** BEGIN SOURCE **

City regulator halts inquiries into banks and HSBC but Andrew Tyrie, outspoken Treasury Select Committee chair, says nothing.

FCA bottles bank battle but Tyrie stays silent

The Financial Conduct Authority (FCA) has started the New Year not with a bang but a whimper.

The regulator has dropped a review into banking culture and ended its investigation into allegations that HSBC’s Swiss private bank helped wealthy clients evade tax by deciding against further action.

The two shelved reviews add to a decision made by the regulator in October to not publish a thematic review into inducements and conflicts of interests in the retail investment advice market, instead incorporating its findings into its proposals as part of the EU’s Markets in Financial Instruments Directive (Mifid) II.

The timing of the FCA’s decisions adds to the controversy as the news leaked out over the Christmas period, while everyone was more busy with wrapping rather than regulation.

The plot thickened further as it emerged that acting chief executive Tracey McDermott is the frontrunner to get the FCA's top job on a permanent basis.

** END SOURCE **

▸ LIST OF TASKS
• 1. Answer these questions using the FCA article:
(a) What did the regulator decide in October not to publish?
(b) During what period did news of the FCA's decisions leak out?
(c) Who is the frontrunner to get the FCA's top job on a permanent basis?
• 2. Summarize the FCA article in two sentences.
• 3. Quote the FCA article, starting with "The timing of" and going on through "a permanent basis.".
The items that follow come from a different source than the FCA article.

** BEGIN GIVEN INFORMATION **

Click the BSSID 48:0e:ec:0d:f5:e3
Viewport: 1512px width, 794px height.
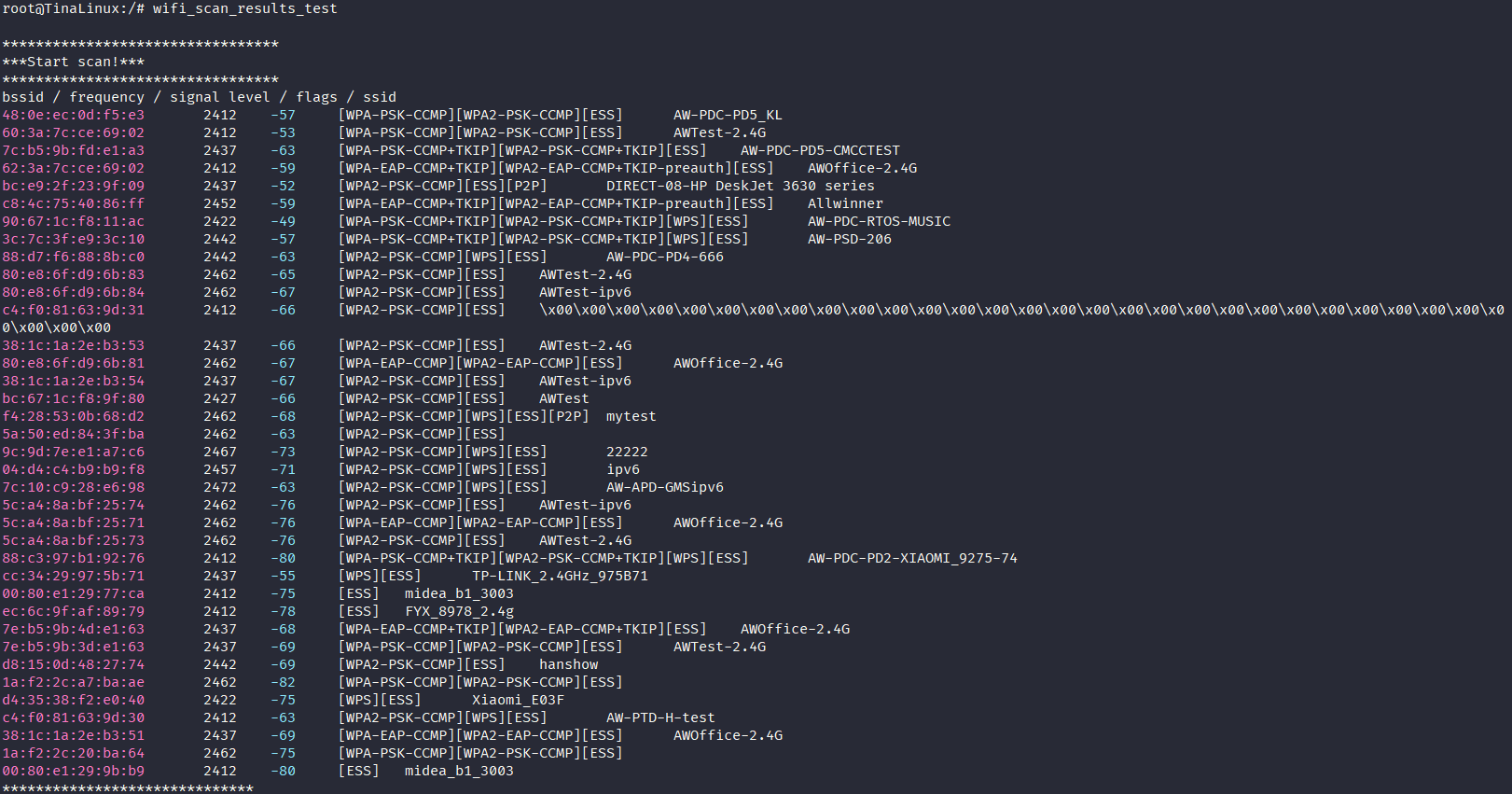(73, 115)

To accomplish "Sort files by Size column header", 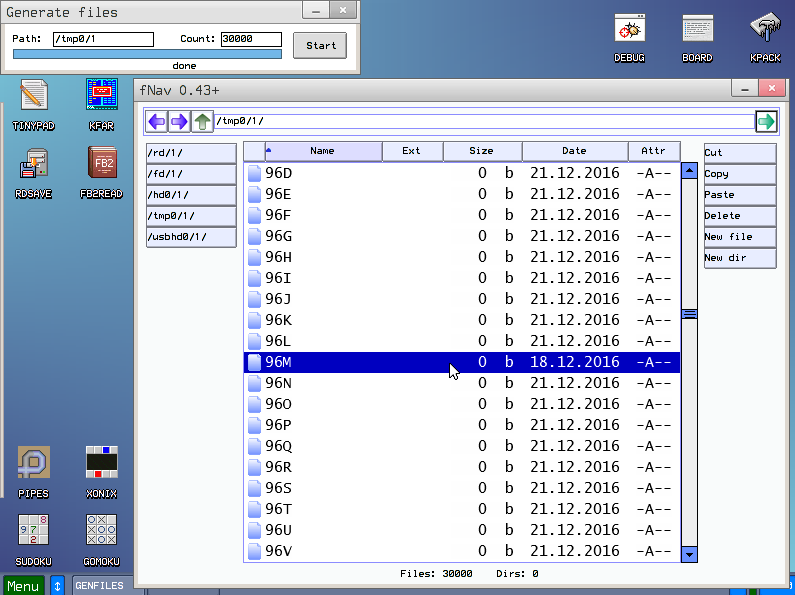I will click(481, 151).
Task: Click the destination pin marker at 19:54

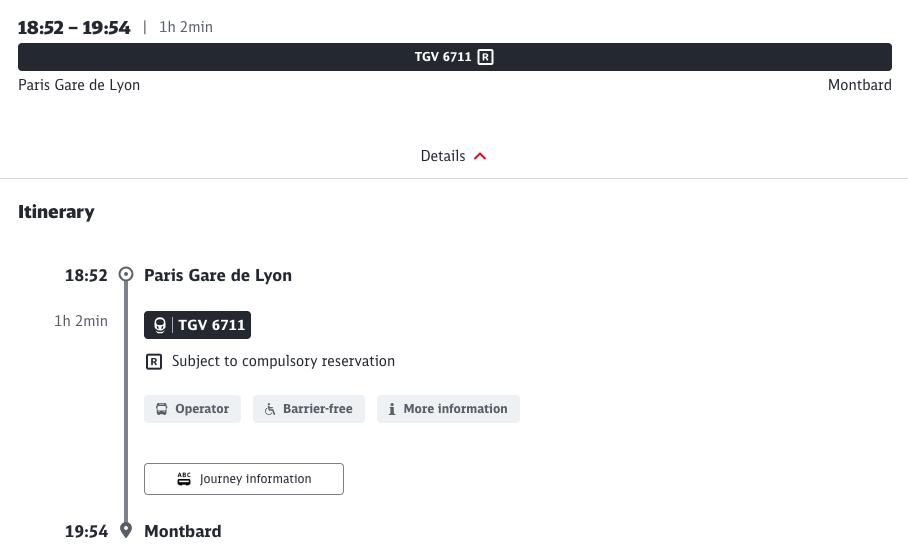Action: [126, 530]
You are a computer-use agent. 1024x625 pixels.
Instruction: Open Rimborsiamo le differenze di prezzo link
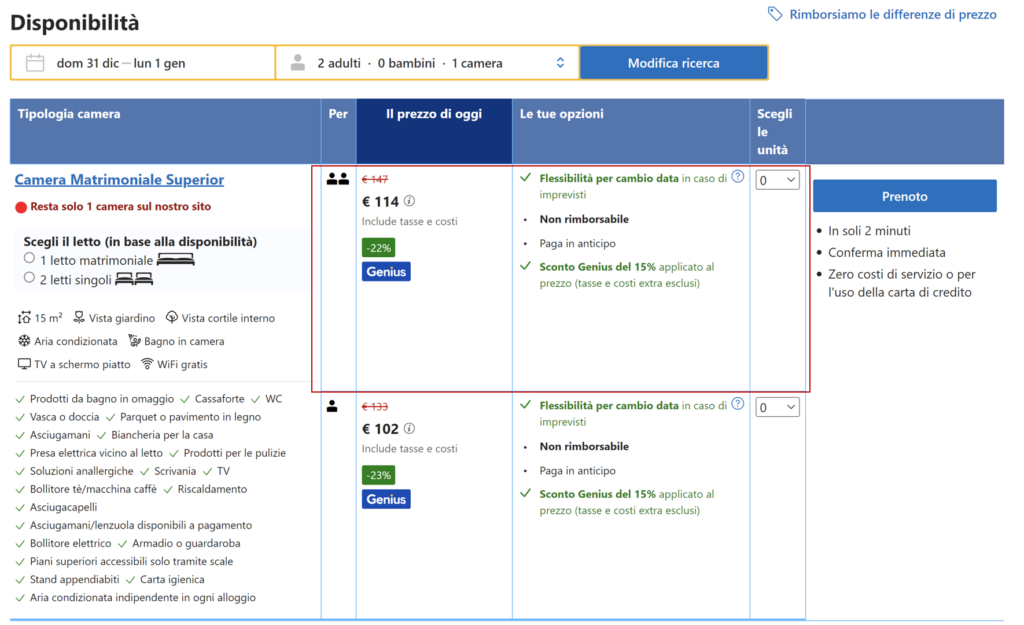coord(893,14)
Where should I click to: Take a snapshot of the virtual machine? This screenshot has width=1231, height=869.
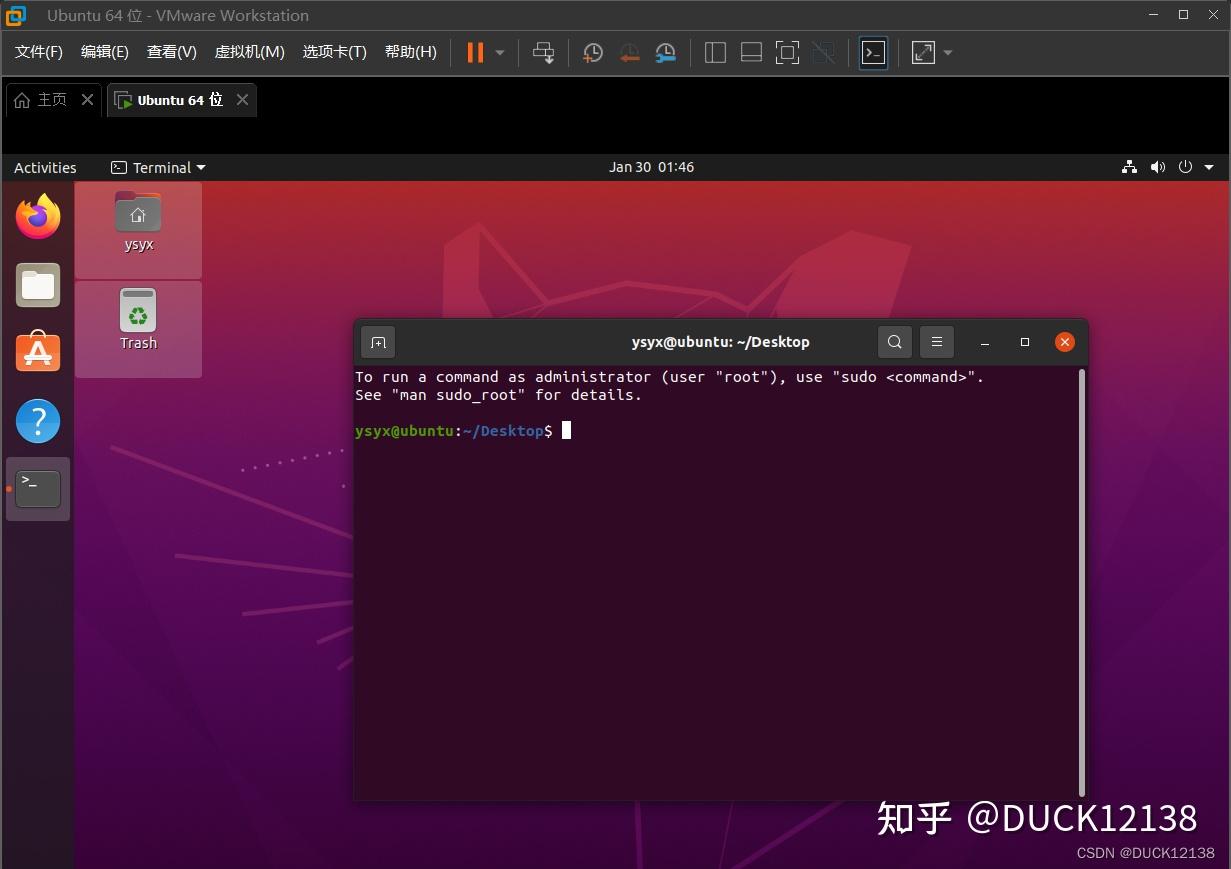pyautogui.click(x=592, y=52)
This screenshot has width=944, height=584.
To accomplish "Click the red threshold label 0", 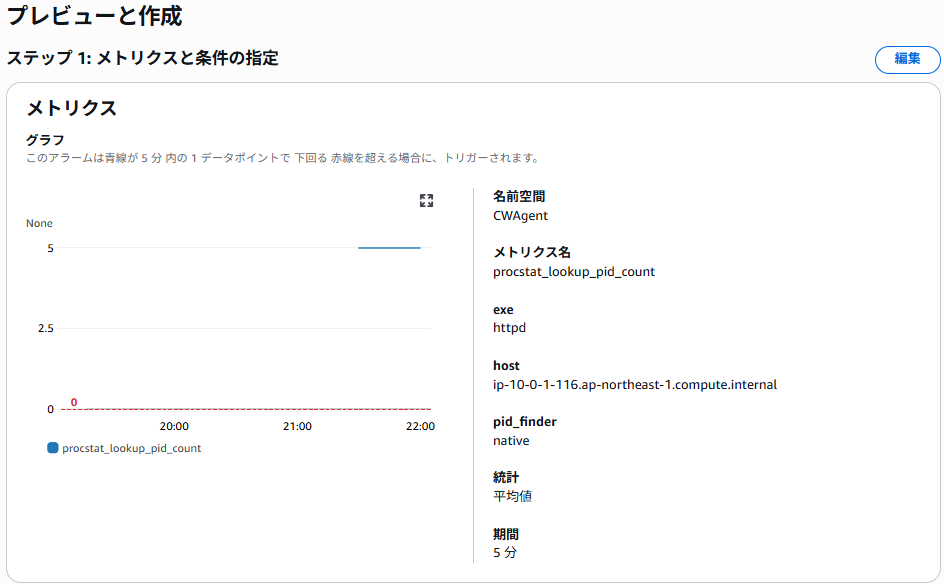I will (74, 402).
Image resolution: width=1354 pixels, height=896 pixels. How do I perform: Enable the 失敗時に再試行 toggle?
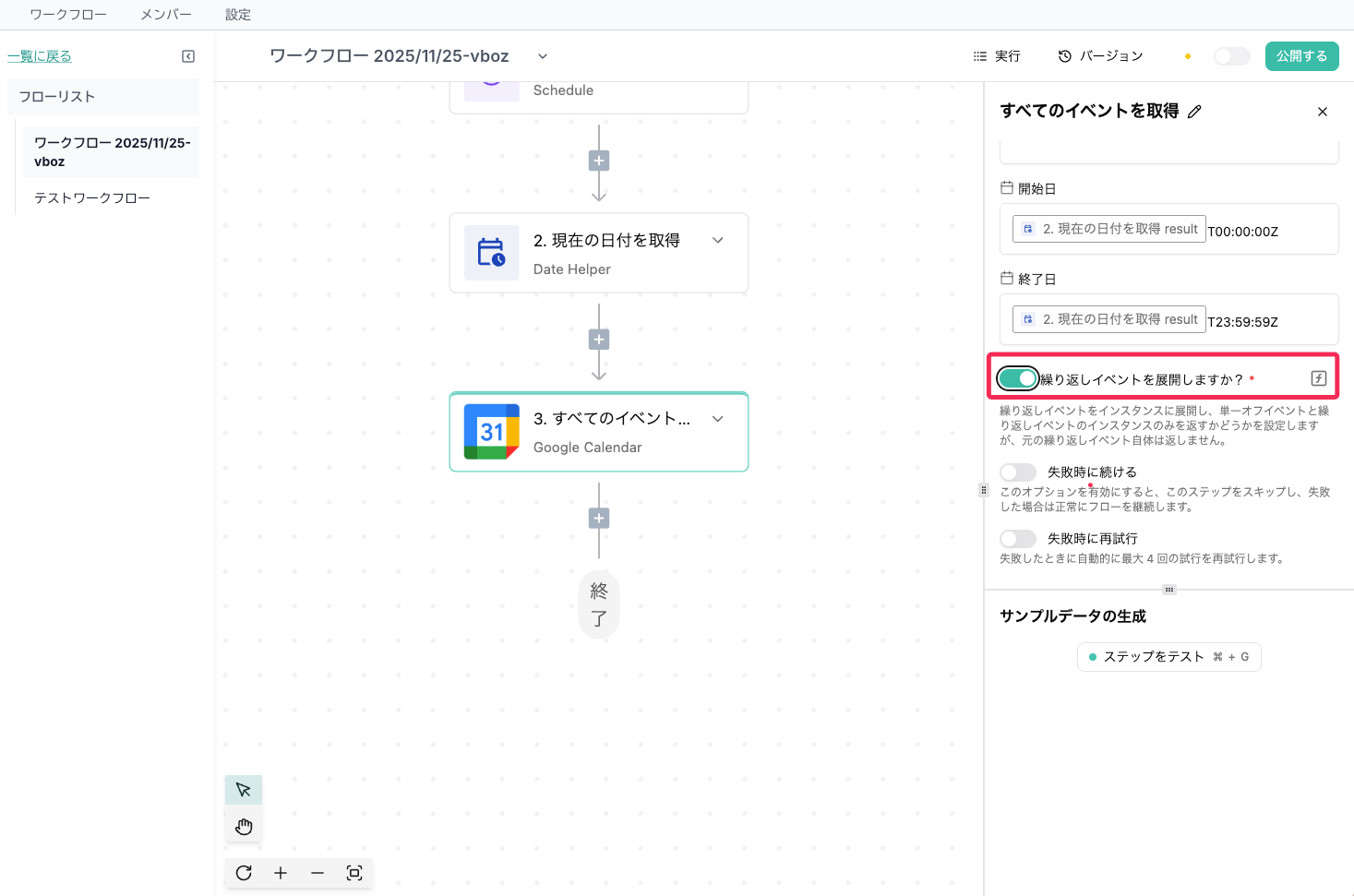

** END GIVEN INFORMATION **

▸ COMPLETE ANSWERS
• 1.
(a) A thematic review into inducements and conflicts of interests in the retail investment advice market.
(b) The Christmas period.
(c) Acting chief executive Tracey McDermott.

• 2. The Financial Conduct Authority has dropped a review into banking culture and ended its investigation into allegations that HSBC's Swiss private bank helped wealthy clients evade tax, adding to an October decision not to publish a thematic review on the retail investment advice market. The news leaked out over the Christmas period, and it emerged that acting chief executive Tracey McDermott is the frontrunner for the regulator's top job on a permanent basis.

• 3.
The timing of the FCA’s decisions adds to the controversy as the news leaked out over the Christmas period, while everyone was more busy with wrapping rather than regulation.

The plot thickened further as it emerged that acting chief executive Tracey McDermott is the frontrunner to get the FCA's top job on a permanent basis.